The spare images in its best scenes brings Jonathan Glazer’s Under the Skin to mind, but where that film’s enigmatic femme fatale was an engaging and intoxicating mystery, Demon‘s Jesse is often told why she’s so interesting, but rarely shows it. Unlike Tom Hardy’s charisma-oozing Bronson, Drive‘s effortless cool, or Only God Forgives‘ guilt and defeatism, there’s nothing to grab onto here, nothing to connect with. And while keeping an audience at arms length is fine, there’s not much beyond the coldness that the film keeps pressing.
Where the film ultimately stumbles is its heavy handed shocks and grotesque turns – provocativeness doesn’t equal depth and shocking depravity shouldn’t excuse eye-rolling metaphors. And to say it gets very dark and disturbing would be an understatement, here’s the warning for the faint of both heart and stomach. It may be worth seeking out spoilers to find out if you can handle some of the more extreme moments.

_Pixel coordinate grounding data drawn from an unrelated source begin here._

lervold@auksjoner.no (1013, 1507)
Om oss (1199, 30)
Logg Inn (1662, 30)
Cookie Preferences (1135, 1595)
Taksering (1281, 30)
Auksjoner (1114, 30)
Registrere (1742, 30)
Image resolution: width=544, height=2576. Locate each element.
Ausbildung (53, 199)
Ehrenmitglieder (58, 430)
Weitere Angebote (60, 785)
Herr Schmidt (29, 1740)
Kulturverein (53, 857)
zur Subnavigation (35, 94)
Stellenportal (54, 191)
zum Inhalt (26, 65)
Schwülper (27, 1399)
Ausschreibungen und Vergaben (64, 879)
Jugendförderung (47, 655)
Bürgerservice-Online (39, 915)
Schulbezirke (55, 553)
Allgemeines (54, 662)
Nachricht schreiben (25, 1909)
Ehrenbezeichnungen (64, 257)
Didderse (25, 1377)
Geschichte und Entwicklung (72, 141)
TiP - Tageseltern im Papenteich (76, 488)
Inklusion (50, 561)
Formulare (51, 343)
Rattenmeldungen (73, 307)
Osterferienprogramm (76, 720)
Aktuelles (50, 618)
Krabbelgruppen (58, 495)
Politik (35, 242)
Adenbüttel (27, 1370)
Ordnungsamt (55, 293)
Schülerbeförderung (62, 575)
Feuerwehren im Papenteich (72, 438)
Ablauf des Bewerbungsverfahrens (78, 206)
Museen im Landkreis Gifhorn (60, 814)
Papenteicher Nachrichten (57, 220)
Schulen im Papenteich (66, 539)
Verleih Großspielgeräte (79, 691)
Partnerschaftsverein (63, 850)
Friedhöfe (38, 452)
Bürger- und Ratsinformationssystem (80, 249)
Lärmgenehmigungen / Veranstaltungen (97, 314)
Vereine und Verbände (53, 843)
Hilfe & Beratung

For fans of Refn, The Neon Demon is very much a product of its auteur, going deep into his psyche and pulling out all the beauty and madness he possesses. Props to Amazon (partnering with Broad Green Pictures for the theatrical release) for picking it up for distribution – it’s the kind of movie most studios wouldn’t really think about opening on over 1,000 screens. It’s just safe to say that as many people will enjoy the craziness, a good amount of them will either be too distanced from it or too grossed out to even care.